1.    Economic Activities
a.    Production – the process of converting economic resources into outputs of goods and services that are intended to have greater utility that the required inputs.
b.    Income Distribution – the process of allocating rights to the use of output among individuals and groups in society.
c.    Exchange – the process of trading resources or obligations for other resources or obligations.
d.    Consumption – the process of using the final output of the production process.
e.    Saving – the process of setting aside rights to present consumption in exchange for rights to future consumption.
f.     Investment – the process of current inputs to increase the number of resources available for future output as opposed to immediately consumable output.
2.    Financial Activities
a.    Financing – are activities that result in the size and composition of the contributed and earned capital compared to borrowed capital.
b.    Investing – are the acquisition and disposal of the different resources and investments that are not considered as cash equivalent.
c.    Operating – are the principal revenue-producing activities of the business and other activities not considered as investing or financing activities


Business Documents
These are used to facilitate the occurrence of business transactions. It serves as proof that a particular event has transpired and will be the source of accounting data to be used for the production of financial report; hence it is sometimes called as source document.
1.    Official Receipts – is written acknowledgement that money was received for the purpose that is indicated.
2.    Purchase/Sales Order Slip – when the slip is issued by the buyer to a seller, it is called a purchase order slip, when the slip is constructed by the seller from the buyer’s order, it is called a sales order. It contains the information about the buyer, the description, quantity, and sometimes the amount of the goods or services being acquired.
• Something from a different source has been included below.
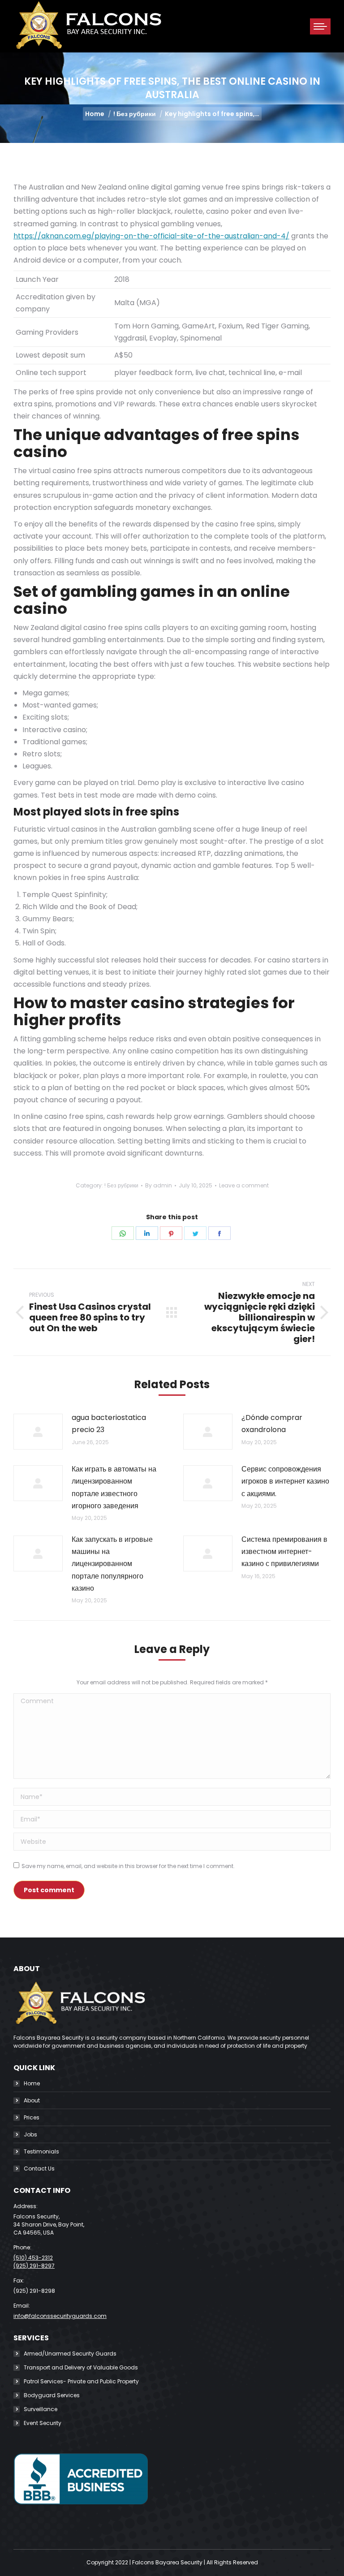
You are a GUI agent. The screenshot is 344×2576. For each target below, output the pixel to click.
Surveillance (40, 2409)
3.    Sales Invoices – is a document given by a seller indicating the description, quantity, price per unit and the total amount due of the products and/or services being acquired by a buyer.
4.    Check Vouchers – is a document that initiates the payment process. It indicates the name and address of the payee, the amount to be paid, and the reason for paying. It also serves as a remittance advice when it is signed by the payee after receiving the check.
5.    Petty Cash Vouchers – is usually a small form that is used as evidence that payment is made using a petty cash fund (Petty Cash Fund is cash set aside for small expenses like transportation & postage)
6.    Promissory Note – is a legal instrument in which the maker writing a promise to pay a determinate sum of money to the payee either at a fixed determinable future period or on demand of the payee, under specific terms.
7.    Delivery Receipts – a document evidencing that the buyer has received the goods delivered by the seller.
8.    Billing Statements – a document issued by a seller to its customers pertaining to the issued sales invoices not yet paid by the customers.
9.    Payroll Register – a document showing all the employees of the business, their gross salaries, salary deductions and the net pay for a particular period.